Max— De ce que j’ai compris de la genèse des soirées Artbeat Montréal est en quelque sorte une évolution des rassemblements privés de beatmakers du K6A. Artbeat Montréal se veut très inclusif, mais es-tu surpris de l’engouement que créent certains beatmakers qui passent par Artbeat, mais qui ne font pas partie du collectif K6A? (On pense aux membres du collectif Alaiz notamment.)

SevDee— La genèse de Artbeat serait plutôt longue à expliquer dans ces quelques lignes, je peux cependant te dire qu’il y a toujours eu un but très précis à Artbeat, qui est de réunir notre jeunesse à travers l’art, sous toutes ses formes. Sa genèse est entre ciel et terre. Ses outils ou ses instruments sont en fait les Piupiuteurs, moi inclus. So quand Artbeat a commencé, j’me suis tourné vers mon people, sachant très bien que ça se passait ici. En 13 ans, j’en ai croisé! Ce qui allait devenir le collectif Alaiz était actually présents au PREMIER Artbeat, dans le crowd. En sortant mon frère d’une autre mère Musoni vient me voir on some « yo c’est fini mon gars. on est la, next time j’amene mon SP(404). »

Max— Le studio Quai #6 est un studio d’enregistrement, mais aussi un label. Smilé, Jam, PDox et toi participe au projet. Je suis dans le vrai?

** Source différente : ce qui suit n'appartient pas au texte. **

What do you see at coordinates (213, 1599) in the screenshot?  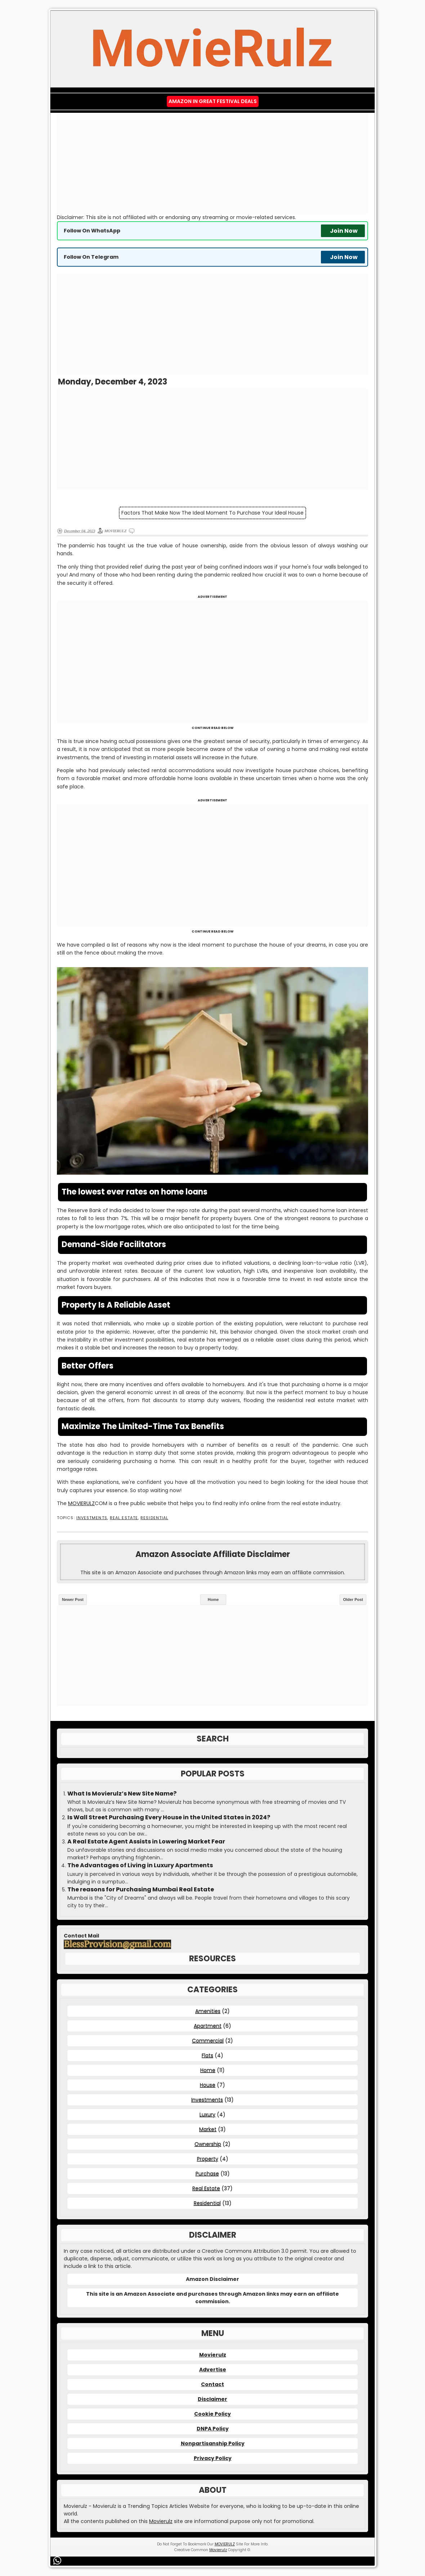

SevDee— Les Studios Quai#6, c’est en fait NOTRE studio. C’est là qu’on jamme et qu’on enregistre nos propres trucs (ainsi que Dead Obies en passant) et on ouvre nos portes principalement aux artistes émergents. 60 % du travail au Quai #6 est d’épauler l’artiste qui a peu (ou souvent « pas ») d’expérience de studio, à travers tout le processus de création. Quand ils passent au studio, on leur offre des conseils qui leur donnent premièrement un fou boost mais leur permet aussi de facilement cibler leurs forces et faiblesses. On fait donc du développement artistique, chose qui était auparavant faite par des labels (aujourd’hui c’est hopefully tes chums qui te disent si t’es bon ou pas… sinon, c’est les internets.) Ceci dit, BASSLAC Musique est une maison de production qui pour l’instant, est dédiée aux projets musicaux connexes au K6A. Nous avons déjà 4-5 projets devant nous, dont la première addition au catalogue est l’album du K6A.

Max— Penses-tu que cette volonté de toucher à toutes les étapes de production de la musique est une caractéristique indéniable du collectif K6A?

SevDee— En tant que crew, on est 22. Quand on a besoin de quoi que ce soit au niveau artistique, on n’a pas à chercher très loin. Le collectif a célébré son 10e anniversaire cette année et les liens se tissent plus que jamais entre les disciplines. C’est particulier quand même qu’il y ait des gens qui connaissent strictement le K6A pour sa musique, ou pour le Graff. Je dirais même que le côté musique a dû payer ses dues pour balancer le poids lourd qu’est le K6A dans la scène Graff. Je ne suis pas certain s’il y a un wall signé K6A en Asie (update: oui) sinon tous les autres continents sont on lock. Fou piu.

Max— Denière question; c’est le temps de faire de l’autopromotion! Du nouveau pour toi en solo ou pour le K6A bientôt? Ou peut-être même hors-K6A? Sinon pour Artbeat Montréal, qu’est-ce qui s’en vient?

SevDee— Côté K6A, je garde ça bref en disant que je commence à work sur l’album de FiligraNn, sinon tout le monde work sur un projet collaboratif ou solo en ce moment, que je leur laisserai divulguer. Côté Artbeat, la soucoupe s’était posée pour quelque temps et on s’apprête à décoller. Le point est de ne pas sursaturer le people. Histoire à suivre a quelque part sur artbeatmontreal.org.
SALUTE à K6A pis GDC. Power to the Piu Piu.